The other five sectors had higher output in FY17 than they managed in FY25. That means two-thirds of Pakistan’s industrial basket is effectively stuck seven, eight, even nine years in the past. Any single-digit year-on-year “growth” looks less like recovery and more like cosmetic surgery on a deep wound. Sit with that for a moment.

Take textiles, the heavyweight sector. Its index has now stayed under 100 for the third straight year — lower even than during peak Covid disruption. Automobiles, which delivered the second-highest positive contribution to LSM in FY25, still crawls at an index value of 78 — hardly a comeback.
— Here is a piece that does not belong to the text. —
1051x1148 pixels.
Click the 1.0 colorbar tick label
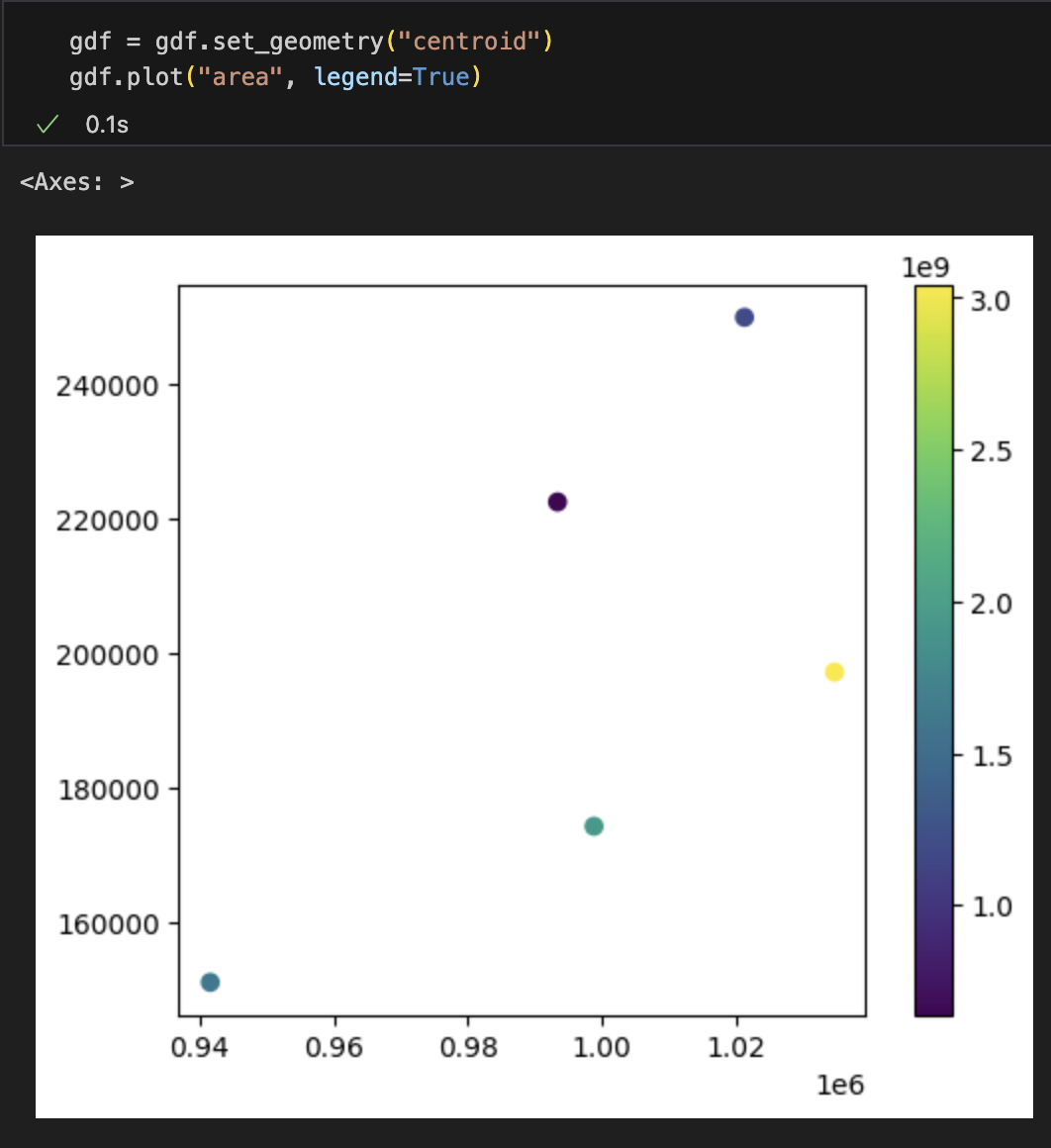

Meanwhile, entire categories — tobacco, leather, wood, chemicals, rubber, metals, TVs, machinery, motorcycles — are producing less today than in FY16. Others like iron and steel, pharma, petroleum, and beverages were all stronger in FY17 than now. That’s not cyclical weakness; that’s regression.

On the “positive” side, the numbers flatter to deceive. Only two sectors out of the 12 that grew — automobiles and other transport equipment — managed double-digit growth.

The rest are confined to anemic low-to-mid single digits. On the flip side, five of the ten shrinking sectors saw output fall by double digits. That’s the real story: declines are deeper and broader, while gains are shallow and narrow. The few bright spots — like readymade garments and fertilizer — only underline how lonely the positives are.

Even those positives are losing steam. Ready-made garments, for instance, started FY25 with roaring double-digit growth but limped to just 5.7 percent by year’s end. With Trump-era tariffs set to reshape global trade, this crucial sector may struggle to maintain even that momentum. Garments have carried LSM on their shoulders for the past two years, but shoulders can only carry so much.

Zoom in closer, and the picture turns even grimmer. Of the 123 individual items tracked for LSM, 64 now produce less than they did at the start of the base year in 2016. That statistic alone is a staggering indictment of how far Pakistan’s industrial base has hollowed out. It lends weight to the growing argument that the country has already entered the phase of premature de-industrialization.

Yes, there are whispers of a turnaround: cheaper credit, lower energy tariffs, and a smattering of policy tweaks. But without deep structural reform — in energy pricing, business climate, and export competitiveness — the revival will be painfully slow, if it comes at all. For now, Pakistan’s industrial engine isn’t accelerating. It’s stuck in reverse, idling in the past most countries worked to leave behind.